##### PASSAGE #####
Education, education, education! There are two key aspects too improving yourself in any given venture, whether in sport, in business, in your personal life and certainly when it comes to trading and investing. And the first is educating yourself in whatever you are trying to achieve. The second is to then practice all that you have learnt. Critically however, first of all you must learn!
Isaac Newton said, “If I have seen further, it is by standing upon the shoulders of giants”, and it is via reading and education from those that have been successful in their field before us, that we are able to improve ourselves.
We, therefore, present a list of our Top Ten books on trading and investing. This is far from an exhaustive list with there being countless books on the subject on offer, but these are the books that have stood the test of time and we believe are in some instances practical and in other instances entertaining.
We hope you enjoy making your way through our list.
Market Wizards, Jack Schwager (1989)
Jack Schwager has written a number of very well-received trading books, that started with “Market Wizards“. This contain interviews with some of the most successful, post-World War II traders, notably from the 1970s and 1980s, such as Warren Buffet and Paul Tudor Jones.
It is often argued that the best way to learn any craft or occupation is to be mentored by people who have already attained success in the field. “Market Wizards”, allows the reader to onboard sage-like guidance from successful traders. Moreover, the interview style offers captivating, humorous and inspiring experiences, who rely on a wide range of trading and investing strategies.
##### SUPPLIED INFORMATION #####
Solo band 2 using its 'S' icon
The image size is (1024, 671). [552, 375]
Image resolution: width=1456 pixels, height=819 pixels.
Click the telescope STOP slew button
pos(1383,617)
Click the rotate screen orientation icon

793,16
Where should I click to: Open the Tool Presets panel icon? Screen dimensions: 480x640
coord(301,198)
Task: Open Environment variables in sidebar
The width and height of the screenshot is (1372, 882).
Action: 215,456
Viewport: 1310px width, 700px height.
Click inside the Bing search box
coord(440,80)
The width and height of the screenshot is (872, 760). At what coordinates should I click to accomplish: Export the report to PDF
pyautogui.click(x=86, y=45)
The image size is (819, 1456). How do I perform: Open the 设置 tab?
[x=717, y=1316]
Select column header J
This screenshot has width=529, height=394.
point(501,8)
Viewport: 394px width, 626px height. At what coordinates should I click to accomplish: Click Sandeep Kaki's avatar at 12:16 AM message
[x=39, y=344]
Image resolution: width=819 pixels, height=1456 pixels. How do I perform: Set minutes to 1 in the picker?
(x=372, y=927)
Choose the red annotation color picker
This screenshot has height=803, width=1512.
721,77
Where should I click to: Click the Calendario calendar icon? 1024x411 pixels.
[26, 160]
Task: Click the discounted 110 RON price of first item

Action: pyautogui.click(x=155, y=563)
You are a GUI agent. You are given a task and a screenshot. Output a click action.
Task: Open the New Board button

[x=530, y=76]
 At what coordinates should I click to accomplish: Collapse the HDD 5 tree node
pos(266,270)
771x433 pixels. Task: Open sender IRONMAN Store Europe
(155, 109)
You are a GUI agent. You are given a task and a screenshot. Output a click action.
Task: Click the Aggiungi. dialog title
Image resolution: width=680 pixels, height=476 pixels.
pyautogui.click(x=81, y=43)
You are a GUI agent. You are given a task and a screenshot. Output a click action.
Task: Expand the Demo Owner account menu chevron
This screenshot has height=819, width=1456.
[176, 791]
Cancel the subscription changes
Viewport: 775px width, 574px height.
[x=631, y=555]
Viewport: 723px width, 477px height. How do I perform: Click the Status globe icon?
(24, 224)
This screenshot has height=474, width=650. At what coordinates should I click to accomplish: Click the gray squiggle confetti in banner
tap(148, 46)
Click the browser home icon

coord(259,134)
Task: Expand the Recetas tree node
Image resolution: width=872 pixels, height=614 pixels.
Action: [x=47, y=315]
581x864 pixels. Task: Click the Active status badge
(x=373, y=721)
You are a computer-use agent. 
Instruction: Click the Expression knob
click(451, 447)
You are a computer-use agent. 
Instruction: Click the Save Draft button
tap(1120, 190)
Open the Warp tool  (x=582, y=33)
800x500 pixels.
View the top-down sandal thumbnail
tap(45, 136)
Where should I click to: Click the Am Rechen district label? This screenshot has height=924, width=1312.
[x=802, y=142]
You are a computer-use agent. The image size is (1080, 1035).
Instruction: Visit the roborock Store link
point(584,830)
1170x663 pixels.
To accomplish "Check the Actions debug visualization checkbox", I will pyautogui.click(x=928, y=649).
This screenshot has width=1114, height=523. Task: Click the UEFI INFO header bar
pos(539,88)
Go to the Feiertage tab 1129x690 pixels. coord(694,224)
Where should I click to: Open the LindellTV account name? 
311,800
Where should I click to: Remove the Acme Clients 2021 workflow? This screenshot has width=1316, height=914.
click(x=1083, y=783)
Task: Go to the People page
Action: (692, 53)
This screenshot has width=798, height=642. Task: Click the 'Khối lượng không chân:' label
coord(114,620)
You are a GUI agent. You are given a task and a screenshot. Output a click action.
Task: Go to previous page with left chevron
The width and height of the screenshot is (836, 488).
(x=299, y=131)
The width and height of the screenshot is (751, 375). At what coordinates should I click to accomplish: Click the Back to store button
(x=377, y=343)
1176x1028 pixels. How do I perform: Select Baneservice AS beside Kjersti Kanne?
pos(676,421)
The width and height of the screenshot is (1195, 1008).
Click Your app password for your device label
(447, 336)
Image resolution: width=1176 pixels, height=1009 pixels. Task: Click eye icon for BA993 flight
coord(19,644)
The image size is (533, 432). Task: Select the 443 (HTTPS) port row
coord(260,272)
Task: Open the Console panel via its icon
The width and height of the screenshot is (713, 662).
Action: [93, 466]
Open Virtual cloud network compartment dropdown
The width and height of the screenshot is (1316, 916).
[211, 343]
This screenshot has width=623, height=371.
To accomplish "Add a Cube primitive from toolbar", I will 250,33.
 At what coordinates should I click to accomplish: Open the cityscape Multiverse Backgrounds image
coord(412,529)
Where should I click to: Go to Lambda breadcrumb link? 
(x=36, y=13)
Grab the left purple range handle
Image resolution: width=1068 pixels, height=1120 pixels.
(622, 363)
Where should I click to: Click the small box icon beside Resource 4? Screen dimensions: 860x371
#####
DIRECTIONS |
#1 Retype the section of the trading books passage starting at "Education, education, education!" and ending at "you must learn!".
#2 Answer these questions from the trading books passage:
(a) According to the Isaac Newton quotation, how did he see further?
(b) Which book started Jack Schwager's trading books?
(c) From which decades, notably, are the traders interviewed in that book?

RESPONSES BY TASK |
#1
Education, education, education! There are two key aspects too improving yourself in any given venture, whether in sport, in business, in your personal life and certainly when it comes to trading and investing. And the first is educating yourself in whatever you are trying to achieve. The second is to then practice all that you have learnt. Critically however, first of all you must learn!

#2
(a) By standing upon the shoulders of giants.
(b) "Market Wizards."
(c) The 1970s and 1980s.